* [THE PROBLEM] Pick out and copy every line of the data below that contains the string "flag". Matching is case-sensitive.

Interface element records:
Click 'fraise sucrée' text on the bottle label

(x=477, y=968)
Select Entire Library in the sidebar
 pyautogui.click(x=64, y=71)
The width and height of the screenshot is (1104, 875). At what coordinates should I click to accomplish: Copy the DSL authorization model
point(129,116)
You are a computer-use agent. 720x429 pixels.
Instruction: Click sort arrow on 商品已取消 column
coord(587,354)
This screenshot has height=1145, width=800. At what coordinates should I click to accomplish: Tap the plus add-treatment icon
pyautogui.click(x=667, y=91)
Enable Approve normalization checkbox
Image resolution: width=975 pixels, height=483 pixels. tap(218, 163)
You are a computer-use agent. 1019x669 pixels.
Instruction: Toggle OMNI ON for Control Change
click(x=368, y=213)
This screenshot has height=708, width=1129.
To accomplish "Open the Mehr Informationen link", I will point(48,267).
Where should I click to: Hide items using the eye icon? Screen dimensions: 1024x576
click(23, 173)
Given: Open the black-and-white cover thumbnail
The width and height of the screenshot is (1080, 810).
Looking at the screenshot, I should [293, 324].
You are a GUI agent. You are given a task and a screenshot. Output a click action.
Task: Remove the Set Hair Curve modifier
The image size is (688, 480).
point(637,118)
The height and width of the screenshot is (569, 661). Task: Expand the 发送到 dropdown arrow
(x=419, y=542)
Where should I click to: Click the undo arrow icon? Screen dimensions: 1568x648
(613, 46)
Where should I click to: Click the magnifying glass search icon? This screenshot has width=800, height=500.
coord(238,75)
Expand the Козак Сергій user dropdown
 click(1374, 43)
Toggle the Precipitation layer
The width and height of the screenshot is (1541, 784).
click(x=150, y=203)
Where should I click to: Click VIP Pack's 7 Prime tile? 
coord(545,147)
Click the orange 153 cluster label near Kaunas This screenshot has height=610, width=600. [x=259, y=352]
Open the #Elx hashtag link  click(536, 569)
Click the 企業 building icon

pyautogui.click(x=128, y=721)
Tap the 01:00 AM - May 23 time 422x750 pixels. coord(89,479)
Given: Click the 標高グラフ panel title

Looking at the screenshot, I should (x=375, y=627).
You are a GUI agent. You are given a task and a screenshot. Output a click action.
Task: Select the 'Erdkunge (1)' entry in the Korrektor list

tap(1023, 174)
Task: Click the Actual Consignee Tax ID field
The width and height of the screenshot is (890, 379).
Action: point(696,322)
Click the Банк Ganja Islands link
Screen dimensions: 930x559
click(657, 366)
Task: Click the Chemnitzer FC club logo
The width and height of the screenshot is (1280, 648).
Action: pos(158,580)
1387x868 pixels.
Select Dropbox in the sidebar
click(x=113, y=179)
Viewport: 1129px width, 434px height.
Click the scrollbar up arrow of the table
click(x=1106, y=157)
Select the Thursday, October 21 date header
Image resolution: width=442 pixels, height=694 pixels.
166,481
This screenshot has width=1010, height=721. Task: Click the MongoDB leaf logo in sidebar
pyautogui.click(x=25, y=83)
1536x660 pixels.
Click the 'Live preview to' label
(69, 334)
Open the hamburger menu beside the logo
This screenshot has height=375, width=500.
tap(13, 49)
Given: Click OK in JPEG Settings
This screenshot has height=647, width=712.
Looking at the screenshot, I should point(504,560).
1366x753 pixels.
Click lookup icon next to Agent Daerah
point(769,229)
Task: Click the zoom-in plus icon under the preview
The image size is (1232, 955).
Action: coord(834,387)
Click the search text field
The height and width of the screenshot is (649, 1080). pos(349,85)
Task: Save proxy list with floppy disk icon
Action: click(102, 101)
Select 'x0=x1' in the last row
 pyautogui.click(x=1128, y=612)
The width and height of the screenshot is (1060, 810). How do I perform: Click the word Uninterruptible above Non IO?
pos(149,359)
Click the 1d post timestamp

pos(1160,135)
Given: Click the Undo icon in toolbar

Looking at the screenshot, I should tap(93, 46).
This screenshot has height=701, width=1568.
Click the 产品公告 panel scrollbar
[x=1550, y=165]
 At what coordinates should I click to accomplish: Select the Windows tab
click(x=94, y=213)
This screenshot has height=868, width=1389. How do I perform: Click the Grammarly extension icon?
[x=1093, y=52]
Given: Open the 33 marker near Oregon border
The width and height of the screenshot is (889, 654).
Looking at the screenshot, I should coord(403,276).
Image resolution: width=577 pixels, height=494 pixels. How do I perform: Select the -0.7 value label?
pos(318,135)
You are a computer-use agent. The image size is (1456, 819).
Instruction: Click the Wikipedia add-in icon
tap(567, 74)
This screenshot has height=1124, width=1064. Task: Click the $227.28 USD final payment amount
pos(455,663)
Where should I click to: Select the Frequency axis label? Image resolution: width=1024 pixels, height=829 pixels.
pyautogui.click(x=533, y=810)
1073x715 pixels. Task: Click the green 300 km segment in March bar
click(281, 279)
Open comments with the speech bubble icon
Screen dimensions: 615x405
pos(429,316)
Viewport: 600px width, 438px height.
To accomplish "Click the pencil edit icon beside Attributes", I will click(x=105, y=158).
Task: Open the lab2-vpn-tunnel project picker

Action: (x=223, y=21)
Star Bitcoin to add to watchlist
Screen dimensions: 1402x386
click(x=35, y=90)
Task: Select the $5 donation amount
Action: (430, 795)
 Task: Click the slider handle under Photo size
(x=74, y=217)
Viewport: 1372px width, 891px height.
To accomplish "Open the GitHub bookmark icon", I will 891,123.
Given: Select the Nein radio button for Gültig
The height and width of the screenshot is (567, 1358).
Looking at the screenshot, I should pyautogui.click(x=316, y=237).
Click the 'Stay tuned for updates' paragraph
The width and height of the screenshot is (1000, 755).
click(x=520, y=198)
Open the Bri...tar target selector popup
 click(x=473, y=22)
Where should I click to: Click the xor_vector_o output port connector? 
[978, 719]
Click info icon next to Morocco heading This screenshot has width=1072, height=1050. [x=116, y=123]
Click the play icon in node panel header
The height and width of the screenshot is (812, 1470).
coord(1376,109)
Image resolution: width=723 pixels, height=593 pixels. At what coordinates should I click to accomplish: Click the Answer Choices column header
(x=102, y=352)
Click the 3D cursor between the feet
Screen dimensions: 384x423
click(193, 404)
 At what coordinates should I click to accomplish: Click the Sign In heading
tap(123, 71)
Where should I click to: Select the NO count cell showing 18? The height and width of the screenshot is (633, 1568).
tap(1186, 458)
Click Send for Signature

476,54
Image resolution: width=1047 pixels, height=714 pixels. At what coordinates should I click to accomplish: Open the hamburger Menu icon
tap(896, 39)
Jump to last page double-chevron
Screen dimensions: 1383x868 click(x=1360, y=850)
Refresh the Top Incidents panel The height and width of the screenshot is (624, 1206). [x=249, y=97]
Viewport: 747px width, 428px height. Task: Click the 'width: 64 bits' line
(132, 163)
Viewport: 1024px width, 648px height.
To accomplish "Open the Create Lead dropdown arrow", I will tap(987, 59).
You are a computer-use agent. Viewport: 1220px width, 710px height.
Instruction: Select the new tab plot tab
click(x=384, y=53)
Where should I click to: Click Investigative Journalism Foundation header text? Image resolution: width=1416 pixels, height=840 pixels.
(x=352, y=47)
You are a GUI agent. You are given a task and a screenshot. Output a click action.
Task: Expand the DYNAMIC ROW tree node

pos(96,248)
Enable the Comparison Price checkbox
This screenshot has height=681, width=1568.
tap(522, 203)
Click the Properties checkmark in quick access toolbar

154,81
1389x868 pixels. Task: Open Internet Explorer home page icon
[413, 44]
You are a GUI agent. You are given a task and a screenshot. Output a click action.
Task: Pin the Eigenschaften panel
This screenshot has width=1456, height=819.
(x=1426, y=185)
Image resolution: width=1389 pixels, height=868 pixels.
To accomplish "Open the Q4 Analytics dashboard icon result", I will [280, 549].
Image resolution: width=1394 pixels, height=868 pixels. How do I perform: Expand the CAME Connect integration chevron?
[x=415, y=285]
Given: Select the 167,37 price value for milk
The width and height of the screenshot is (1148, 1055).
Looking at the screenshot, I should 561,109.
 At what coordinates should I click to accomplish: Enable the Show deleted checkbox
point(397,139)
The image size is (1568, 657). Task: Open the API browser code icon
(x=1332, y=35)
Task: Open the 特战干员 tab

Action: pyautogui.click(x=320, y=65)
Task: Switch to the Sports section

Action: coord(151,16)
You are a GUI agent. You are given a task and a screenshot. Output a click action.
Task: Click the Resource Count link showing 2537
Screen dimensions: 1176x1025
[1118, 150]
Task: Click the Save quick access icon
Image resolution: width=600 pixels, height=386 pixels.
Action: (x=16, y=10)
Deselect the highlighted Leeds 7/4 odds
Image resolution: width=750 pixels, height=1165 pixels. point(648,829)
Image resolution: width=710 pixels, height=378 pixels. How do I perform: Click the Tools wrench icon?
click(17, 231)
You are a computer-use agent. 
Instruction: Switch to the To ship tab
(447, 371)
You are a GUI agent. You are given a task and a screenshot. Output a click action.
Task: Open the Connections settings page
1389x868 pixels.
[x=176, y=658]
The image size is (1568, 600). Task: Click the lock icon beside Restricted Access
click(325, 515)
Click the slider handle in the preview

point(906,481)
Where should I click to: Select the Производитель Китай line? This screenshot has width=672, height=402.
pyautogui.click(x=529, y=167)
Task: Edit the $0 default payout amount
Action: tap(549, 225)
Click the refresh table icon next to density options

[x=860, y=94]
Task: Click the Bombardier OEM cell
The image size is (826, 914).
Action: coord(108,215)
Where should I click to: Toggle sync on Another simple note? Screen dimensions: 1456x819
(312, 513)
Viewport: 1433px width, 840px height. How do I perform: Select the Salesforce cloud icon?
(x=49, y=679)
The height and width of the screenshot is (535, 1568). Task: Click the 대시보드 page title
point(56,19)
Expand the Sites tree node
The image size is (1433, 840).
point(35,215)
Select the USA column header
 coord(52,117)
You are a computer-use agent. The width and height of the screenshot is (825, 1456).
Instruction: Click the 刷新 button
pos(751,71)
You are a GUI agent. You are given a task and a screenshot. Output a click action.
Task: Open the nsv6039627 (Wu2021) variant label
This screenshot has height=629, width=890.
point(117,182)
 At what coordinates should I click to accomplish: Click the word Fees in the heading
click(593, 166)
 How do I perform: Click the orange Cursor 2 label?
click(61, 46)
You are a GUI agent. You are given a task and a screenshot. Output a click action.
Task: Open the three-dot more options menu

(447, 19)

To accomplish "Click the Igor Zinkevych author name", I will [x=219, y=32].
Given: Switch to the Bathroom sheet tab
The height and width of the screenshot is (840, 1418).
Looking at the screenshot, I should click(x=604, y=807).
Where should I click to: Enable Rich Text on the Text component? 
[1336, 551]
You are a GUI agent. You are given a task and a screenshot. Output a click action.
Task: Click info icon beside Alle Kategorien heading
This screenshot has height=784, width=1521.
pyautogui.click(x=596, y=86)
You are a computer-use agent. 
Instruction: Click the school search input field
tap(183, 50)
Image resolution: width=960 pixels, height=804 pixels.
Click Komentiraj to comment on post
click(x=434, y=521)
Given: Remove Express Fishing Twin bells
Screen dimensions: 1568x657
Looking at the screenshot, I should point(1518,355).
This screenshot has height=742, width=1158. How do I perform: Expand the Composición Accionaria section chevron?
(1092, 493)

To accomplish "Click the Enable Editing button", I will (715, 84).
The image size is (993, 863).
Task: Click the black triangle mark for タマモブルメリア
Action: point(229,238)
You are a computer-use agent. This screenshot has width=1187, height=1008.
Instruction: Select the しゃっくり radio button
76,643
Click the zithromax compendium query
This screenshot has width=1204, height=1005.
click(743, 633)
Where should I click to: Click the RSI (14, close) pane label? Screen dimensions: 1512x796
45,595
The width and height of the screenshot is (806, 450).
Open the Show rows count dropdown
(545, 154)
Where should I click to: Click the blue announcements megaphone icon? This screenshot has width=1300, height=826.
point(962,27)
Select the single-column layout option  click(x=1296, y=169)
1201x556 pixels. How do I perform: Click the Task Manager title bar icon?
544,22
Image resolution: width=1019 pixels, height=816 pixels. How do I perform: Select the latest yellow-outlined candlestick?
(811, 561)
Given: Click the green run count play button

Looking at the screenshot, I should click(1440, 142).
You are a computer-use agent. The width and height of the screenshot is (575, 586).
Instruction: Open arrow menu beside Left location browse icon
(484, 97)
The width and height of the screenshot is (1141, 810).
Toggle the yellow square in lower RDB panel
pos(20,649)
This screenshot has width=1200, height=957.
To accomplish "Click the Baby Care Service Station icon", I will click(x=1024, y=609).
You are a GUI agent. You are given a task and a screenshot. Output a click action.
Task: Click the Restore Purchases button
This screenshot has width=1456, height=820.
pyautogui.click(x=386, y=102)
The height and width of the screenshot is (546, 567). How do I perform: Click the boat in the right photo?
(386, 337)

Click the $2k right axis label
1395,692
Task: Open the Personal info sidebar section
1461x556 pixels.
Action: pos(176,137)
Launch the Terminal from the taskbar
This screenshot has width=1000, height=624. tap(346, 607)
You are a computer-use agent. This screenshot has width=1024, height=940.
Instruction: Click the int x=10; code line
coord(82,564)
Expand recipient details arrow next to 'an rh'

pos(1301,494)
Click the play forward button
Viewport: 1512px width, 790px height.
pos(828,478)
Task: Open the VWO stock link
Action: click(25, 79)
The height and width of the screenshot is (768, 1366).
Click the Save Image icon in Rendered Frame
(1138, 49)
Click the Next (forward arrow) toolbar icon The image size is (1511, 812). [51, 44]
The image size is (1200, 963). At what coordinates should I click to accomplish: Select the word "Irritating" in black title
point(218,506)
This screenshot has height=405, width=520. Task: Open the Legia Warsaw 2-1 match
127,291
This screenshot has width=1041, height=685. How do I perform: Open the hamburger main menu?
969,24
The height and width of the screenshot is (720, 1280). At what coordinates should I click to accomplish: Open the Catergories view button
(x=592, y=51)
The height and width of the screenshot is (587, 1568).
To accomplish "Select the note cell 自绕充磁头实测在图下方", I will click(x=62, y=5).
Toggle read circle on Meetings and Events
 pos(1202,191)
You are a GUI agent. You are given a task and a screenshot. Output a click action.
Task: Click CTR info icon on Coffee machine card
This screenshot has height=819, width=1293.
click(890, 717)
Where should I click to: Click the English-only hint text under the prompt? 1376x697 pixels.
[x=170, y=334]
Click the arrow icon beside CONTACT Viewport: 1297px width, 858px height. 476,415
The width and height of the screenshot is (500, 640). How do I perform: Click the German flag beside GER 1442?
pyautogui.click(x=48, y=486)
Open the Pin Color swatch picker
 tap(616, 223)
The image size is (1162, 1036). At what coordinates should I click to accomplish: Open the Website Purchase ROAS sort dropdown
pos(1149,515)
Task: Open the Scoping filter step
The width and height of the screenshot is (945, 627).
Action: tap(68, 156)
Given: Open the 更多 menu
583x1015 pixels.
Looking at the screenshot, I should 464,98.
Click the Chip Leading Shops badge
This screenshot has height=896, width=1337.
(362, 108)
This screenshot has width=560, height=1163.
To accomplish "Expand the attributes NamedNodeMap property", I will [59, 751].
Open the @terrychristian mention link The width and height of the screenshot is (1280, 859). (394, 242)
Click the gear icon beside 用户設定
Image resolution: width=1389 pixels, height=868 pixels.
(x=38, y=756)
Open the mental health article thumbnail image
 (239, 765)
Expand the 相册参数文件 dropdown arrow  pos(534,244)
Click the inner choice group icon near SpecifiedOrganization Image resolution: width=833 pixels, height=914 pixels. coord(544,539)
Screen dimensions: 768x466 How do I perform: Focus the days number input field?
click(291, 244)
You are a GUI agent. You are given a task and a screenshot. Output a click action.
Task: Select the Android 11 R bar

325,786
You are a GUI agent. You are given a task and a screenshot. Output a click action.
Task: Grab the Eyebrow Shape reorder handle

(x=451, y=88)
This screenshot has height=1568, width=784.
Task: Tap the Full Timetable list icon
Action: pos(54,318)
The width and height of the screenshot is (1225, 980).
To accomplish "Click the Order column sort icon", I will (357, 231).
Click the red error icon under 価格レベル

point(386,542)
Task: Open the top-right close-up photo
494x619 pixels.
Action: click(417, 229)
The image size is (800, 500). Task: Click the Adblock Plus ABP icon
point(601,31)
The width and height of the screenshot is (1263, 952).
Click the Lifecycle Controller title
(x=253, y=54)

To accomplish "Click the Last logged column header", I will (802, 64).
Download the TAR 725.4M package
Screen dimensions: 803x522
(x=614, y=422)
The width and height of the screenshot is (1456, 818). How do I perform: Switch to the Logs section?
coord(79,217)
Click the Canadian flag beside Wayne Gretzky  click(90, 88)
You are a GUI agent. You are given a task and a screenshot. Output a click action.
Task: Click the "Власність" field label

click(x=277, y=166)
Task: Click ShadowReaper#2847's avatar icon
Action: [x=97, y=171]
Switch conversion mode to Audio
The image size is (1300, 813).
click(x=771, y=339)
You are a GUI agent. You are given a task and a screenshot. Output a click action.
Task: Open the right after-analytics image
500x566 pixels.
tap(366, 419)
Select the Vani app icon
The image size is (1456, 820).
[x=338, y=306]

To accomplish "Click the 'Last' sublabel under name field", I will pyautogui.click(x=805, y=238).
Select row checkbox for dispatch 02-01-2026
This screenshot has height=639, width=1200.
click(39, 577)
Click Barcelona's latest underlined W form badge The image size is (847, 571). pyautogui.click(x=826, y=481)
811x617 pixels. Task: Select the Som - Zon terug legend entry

* [FINISHED EXERCISE]
The width and height of the screenshot is (500, 640). How do I perform: Click the German flag beside GER 1442?
Click the Canadian flag beside Wayne Gretzky  click(90, 88)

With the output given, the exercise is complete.